It is to be noted that in the United States District Court for the Eastern District of Louisiana, which district includes the Parish of Orleans as well as a good many country parishes, the proportion of the names of Negroes in the general venire box runs about 5 per cent, with the qualifications for jury duty the same as they are in the State courts. And it certainly is to be presumed that the officials whose duty it is to draw and select jurors in the Federal court have performed their duties according to law and have not discriminated against the members of the Negro race solely because of race and color, and that these officials have performed their duties fairly, conscientiously, and with no thought of discrimination. And, if this be true, from the record in the case before us, where the names of Negroes in the jury box constitute approximately 9 per cent, it cannot be said that the Jury Commission for the Parish of Orleans has discriminated against Negroes solely because of their race and color.

Assuming for the sake of argument that the Jury Commissioners did not give the Negro race a full pro rata with the white race in the selection of juries — which we do not concede —, we find that the Supreme Court in the case of Thomas v. Texas, 212 U.S. 278, 29 S.Ct. 393, 394, 53 L.Ed. 512, had this to say: "It may be that the jury commissioners did not give the negro race a full pro rata with the white race in the selection of the grand and petit jurors in this case; still this would not be evidence of discrimination. If they fairly and honestly endeavored to discharge their duty, and did not in fact discriminate against the negro race in the selection of the jury lists, then the Constitution of the United States has not been violated."

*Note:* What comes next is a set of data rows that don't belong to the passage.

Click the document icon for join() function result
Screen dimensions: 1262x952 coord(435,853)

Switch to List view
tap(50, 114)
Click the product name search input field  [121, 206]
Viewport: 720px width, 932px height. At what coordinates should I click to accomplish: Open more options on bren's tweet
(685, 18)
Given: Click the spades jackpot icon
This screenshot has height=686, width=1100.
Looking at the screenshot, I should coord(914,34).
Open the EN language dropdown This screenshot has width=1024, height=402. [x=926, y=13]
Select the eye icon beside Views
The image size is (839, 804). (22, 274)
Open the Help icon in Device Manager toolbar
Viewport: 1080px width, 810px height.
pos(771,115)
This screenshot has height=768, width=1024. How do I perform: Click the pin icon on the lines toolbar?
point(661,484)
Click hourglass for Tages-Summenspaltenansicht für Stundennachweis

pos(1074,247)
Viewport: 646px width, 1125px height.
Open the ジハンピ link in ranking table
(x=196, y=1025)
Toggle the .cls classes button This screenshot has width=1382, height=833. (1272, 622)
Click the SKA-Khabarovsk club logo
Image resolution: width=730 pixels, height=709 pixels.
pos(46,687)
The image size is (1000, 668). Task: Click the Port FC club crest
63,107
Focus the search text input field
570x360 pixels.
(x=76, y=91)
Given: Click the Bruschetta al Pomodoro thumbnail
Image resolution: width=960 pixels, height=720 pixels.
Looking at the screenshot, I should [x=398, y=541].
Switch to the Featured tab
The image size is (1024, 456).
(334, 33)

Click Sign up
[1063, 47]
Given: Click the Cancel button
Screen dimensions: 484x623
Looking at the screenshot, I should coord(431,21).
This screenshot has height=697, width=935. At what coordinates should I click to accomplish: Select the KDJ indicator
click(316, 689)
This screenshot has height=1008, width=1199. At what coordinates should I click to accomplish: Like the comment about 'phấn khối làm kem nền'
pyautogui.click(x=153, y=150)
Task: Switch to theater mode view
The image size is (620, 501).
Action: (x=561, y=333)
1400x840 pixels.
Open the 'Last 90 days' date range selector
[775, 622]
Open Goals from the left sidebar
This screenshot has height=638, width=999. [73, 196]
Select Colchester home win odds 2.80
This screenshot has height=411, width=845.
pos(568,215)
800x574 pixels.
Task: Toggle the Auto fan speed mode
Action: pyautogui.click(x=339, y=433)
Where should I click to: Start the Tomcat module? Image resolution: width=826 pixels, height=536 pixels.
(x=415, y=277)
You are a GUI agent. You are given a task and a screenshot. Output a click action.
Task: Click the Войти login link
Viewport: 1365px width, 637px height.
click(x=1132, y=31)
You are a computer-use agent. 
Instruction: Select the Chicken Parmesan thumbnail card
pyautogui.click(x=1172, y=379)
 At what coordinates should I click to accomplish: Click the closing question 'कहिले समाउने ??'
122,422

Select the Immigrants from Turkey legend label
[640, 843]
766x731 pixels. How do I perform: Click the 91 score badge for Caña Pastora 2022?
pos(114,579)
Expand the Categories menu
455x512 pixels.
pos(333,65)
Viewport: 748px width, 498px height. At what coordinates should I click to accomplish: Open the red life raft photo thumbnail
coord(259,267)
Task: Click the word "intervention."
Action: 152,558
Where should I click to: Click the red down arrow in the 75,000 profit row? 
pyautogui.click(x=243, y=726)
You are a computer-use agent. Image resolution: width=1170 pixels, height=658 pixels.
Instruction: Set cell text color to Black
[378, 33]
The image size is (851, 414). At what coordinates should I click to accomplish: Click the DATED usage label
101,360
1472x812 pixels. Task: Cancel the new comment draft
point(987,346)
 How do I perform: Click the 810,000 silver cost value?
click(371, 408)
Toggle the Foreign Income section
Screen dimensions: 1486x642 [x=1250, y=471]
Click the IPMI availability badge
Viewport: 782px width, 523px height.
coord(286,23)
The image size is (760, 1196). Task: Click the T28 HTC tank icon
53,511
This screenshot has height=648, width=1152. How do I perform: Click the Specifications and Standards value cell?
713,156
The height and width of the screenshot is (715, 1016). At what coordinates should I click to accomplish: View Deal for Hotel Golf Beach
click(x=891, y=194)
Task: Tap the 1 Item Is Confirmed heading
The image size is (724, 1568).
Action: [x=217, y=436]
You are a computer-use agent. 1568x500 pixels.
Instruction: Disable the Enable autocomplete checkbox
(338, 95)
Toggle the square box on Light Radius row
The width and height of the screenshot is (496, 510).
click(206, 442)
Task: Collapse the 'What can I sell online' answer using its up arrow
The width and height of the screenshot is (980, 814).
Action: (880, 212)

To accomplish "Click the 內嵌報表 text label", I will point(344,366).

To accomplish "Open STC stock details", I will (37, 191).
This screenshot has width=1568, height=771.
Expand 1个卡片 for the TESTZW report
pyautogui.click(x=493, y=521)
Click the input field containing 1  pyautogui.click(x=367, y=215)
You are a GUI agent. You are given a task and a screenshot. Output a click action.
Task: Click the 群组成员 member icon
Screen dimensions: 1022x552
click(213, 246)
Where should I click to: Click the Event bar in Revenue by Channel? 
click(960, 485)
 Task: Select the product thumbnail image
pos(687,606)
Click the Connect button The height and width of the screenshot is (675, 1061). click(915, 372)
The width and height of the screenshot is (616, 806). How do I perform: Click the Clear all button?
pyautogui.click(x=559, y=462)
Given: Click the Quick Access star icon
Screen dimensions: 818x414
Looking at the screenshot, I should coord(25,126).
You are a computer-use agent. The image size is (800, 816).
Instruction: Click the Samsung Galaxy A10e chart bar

We conclude that the record on this bill is barren of any testimony tending to show that any Negro was excluded from the general venire because of his color or race, but, on the contrary, the evidence proves that the Jury Commission for the Parish of Orleans fairly and honestly endeavored to discharge its duty and did not in fact discriminate against the Negro in the selection of the general venire, and that it has not violated the provisions of the Code and of the Constitutions of the State and the United States.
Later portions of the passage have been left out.